In Italy a person baptized as a Catholic who “no longer intends to be considered a member of the Catholic Church” can now have that desire satisfied, reports the newspaper Il Sole-24 Ore. Previously, requests to have one’s name removed from the register of baptisms were denied on the grounds that it “would amount to destruction of ‘traces’ of Church history.” However, after appeals were made by a number of people who had asked to be removed from the church rolls, the guarantor for the Safeguard of Personal Information authorized that the parish register of baptisms be emended with the note: “No longer wishes to belong to the Catholic Church.” Already the guarantor has asked parish priests to comply with ex-parishioners’ requests in at least three cases.
Fragmented Families Increase Housing
An international study led by Dr. Jianguo Liu of Michigan State University, U.S.A., found that even in countries whose populations are declining, the number of households is rising as families fragment and children set up homes on their own. As more homes are built to accommodate the same number of people, urban sprawl and habitat destruction increases. “A three-bedroom house, for example, uses the same amount of land and materials to build and the same amount of fuel to heat whether it is home to two people or four,” reports New Scientist. The researchers predict that if the current trend continues, there will be an additional 233 million households by 2015.
Adolescent Mothers
In Mexico the percentage of females between the ages of 10 and 19 who get pregnant “has increased by 50 percent in the last three decades,” states the magazine Cambio of Mexico City.
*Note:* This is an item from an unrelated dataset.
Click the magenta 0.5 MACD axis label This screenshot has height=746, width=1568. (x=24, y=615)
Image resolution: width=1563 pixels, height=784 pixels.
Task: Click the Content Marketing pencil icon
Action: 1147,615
This increase has occurred despite family planning programs and sex education courses in the public schools. Studies by health authorities reveal that “adolescents who smoke, drink alcoholic beverages, or use some illegal drug are four times more prone to have sexual relations at an earlier age.” Additionally, 30 percent of adolescent mothers have a second unplanned child within a year of giving birth to their first, and 50 percent bear a second child within two years. Adding to the problems associated with teen and preteen pregnancies, 60 percent of these young mothers have to raise their children without the support of the child’s father.
Acid Attack
Nearly 65 percent of the books and documents published between 1875 and 1960 stored at the National Library in Paris are in danger of being destroyed, reports the newspaper Le Monde. This written heritage is slowly disintegrating because of the presence of sulfuric acid, which causes the pages to become brittle and crumble. About 20,000 books are deacidified yearly by the National Library services, at a cost of between $7 and $8 per book. Since the 1980’s, most books have been printed on acid-free paper.
Baptized Yes, Practicing No
“Spain is still a nation of baptized [Catholics], but each year it becomes less Catholic,” reports the Spanish newspaper El País. During the dictatorship of General Franco, “the Catholic faith was the official State religion, and all others were banned and persecuted. Going to Mass every Sunday in rural areas was an obligation, and those who dared to break such an ecclesiastical rule risked fines or reprisals,” says the paper. Nowadays the situation has drastically changed. According to a survey by the Center for Sociological Investigation (CIS in Spanish), only 18.5 percent of Spaniards attend Mass regularly. “The Catholic Church emerged alive from its self-serving complicity in the [civil] war and the Franco dictatorship, but the CIS survey shows that its gradual decline is now very difficult to reverse,” notes El País.